(Dataset excerpt)
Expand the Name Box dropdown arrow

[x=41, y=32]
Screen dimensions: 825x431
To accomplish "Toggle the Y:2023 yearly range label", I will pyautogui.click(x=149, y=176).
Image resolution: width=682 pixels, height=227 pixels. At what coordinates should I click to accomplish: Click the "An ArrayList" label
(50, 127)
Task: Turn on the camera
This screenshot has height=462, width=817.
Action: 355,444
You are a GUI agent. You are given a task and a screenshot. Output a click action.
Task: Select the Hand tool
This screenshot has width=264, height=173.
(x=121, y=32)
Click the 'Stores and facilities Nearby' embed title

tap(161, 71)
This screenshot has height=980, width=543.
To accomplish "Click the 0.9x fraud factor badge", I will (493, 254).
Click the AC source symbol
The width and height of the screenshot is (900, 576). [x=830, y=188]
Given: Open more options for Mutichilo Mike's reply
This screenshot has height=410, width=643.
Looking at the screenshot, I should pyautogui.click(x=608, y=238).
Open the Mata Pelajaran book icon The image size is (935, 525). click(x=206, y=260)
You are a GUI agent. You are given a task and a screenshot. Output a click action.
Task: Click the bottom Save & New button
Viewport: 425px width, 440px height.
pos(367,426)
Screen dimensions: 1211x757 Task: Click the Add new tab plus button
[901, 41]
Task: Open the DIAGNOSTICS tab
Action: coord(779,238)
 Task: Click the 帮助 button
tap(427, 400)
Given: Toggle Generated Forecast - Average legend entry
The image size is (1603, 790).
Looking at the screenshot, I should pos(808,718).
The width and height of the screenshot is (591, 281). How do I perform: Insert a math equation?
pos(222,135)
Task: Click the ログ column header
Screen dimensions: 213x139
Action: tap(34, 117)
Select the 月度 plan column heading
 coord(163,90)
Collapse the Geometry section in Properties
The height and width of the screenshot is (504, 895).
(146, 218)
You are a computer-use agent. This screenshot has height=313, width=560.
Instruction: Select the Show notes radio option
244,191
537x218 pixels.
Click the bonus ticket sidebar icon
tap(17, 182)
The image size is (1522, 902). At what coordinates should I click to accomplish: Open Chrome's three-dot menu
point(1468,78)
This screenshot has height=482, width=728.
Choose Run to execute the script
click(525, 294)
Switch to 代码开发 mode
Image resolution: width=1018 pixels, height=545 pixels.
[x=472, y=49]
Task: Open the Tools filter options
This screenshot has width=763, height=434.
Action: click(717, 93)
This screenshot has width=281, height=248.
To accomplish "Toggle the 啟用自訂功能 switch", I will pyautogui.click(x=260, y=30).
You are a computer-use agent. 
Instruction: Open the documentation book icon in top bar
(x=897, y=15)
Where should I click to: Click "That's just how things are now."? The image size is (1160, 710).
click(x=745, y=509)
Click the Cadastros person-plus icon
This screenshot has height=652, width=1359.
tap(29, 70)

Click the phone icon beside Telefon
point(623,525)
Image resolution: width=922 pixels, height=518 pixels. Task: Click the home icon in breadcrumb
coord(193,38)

▶ [Goal of the exercise]:
Rewrite the lines starting with the one that contains "Screen dimensions: 1211x757" and going on through the one that contains "pos(222,135)", swapping "legend entry" for "legend item" and keeping all else unchanged. Give only those lines.

▶ [Final result]:
Screen dimensions: 1211x757 Task: Click the Add new tab plus button
[901, 41]
Task: Open the DIAGNOSTICS tab
Action: coord(779,238)
 Task: Click the 帮助 button
tap(427, 400)
Given: Toggle Generated Forecast - Average legend item
The image size is (1603, 790).
Looking at the screenshot, I should pos(808,718).
The width and height of the screenshot is (591, 281). How do I perform: Insert a math equation?
pos(222,135)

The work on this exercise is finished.